Il mondo là fuori ci mette l’asticella sempre più alta, ma a volte non serve saltarla, se non è nel nostro miglior interesse: possiamo mettere su un po’ di musica e passarci sotto, come nel limbo.

In pratica: decidi tu a cosa dare il tuo tempo, la tua attenzione, le tue energie e il tuo investimento emotivo, in ogni momento. Come fare? vai al prossimo punto. 

 

3) la visione di te a 80 anni guida le tue azioni quotidiane

Da un po’ di tempo c’è una novità nella mia vita: ho un nipotino di 5 mesi (di cui sono follemente innamorata).
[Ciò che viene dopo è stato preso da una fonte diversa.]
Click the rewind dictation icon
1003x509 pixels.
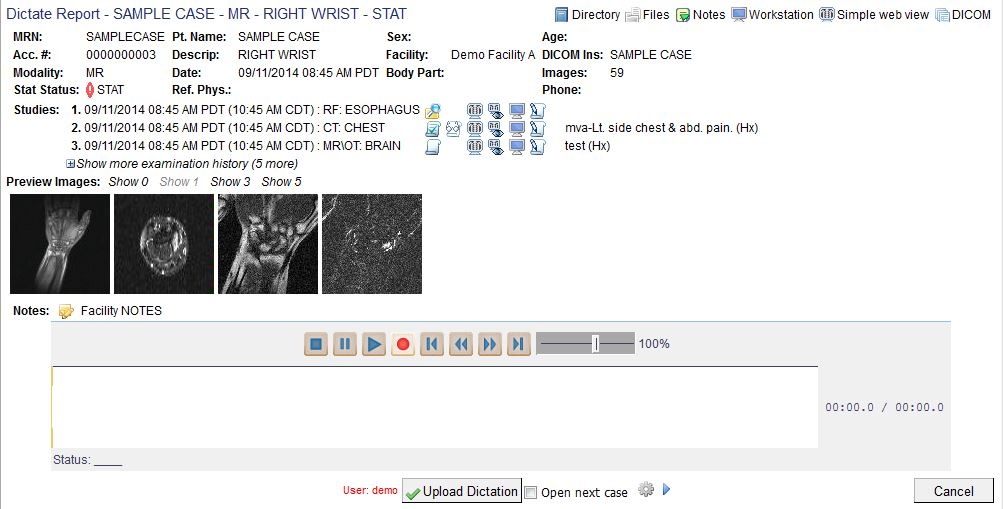click(460, 344)
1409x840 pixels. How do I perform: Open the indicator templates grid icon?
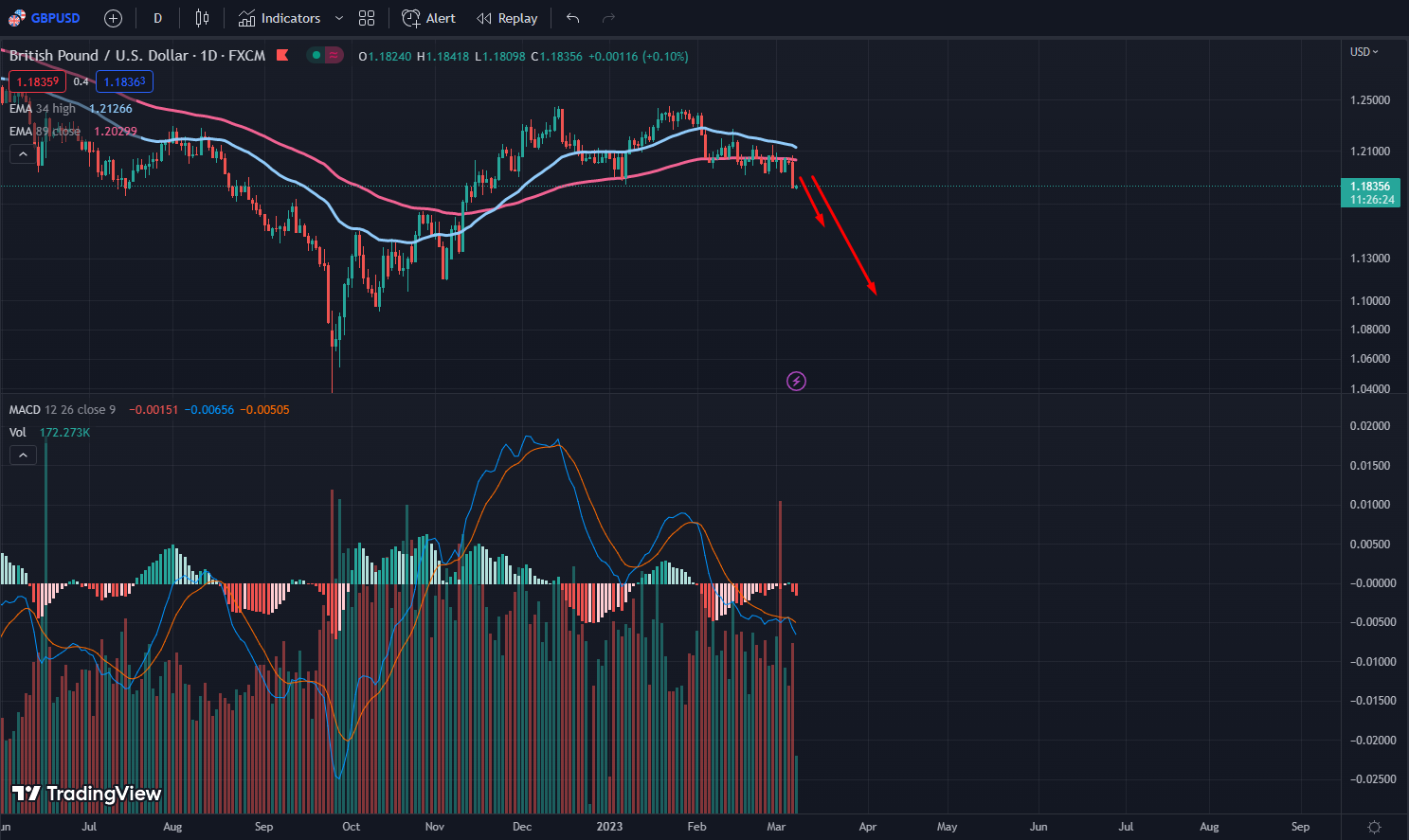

È chiaro che il patchwork della mia vita mi ha richiesto una revisione, perché per me dedicare del tempo a mia figlia e al piccolino è assolutamente una priorità.

 

Sono una nonna relativamente giovane, ancora molto attiva e con una vita personale ricca di attività che amo portare avanti, perciò se voglio esserci nella loro vita, ho bisogno di riprogettare le cose, cambiare qualche abitudine, essere creativa, rompere qualche schema, reinventarmi.

 

Se immagino il mio 80esimo compleanno circondata dall’amore e dalla presenza delle persone che amo, ho da dedicare amore e presenza oggi, a mia volta.

Inoltre, se mi immagino autosufficiente, lucida e in forma, ho da far in modo che la mia settimana preveda momenti di movimento, allenamento, approvvigionamento di cibi quantomeno “decenti”  e qualche attività buona per la mente.

 

Quindi la mia visione guida le mie decisioni quotidiane.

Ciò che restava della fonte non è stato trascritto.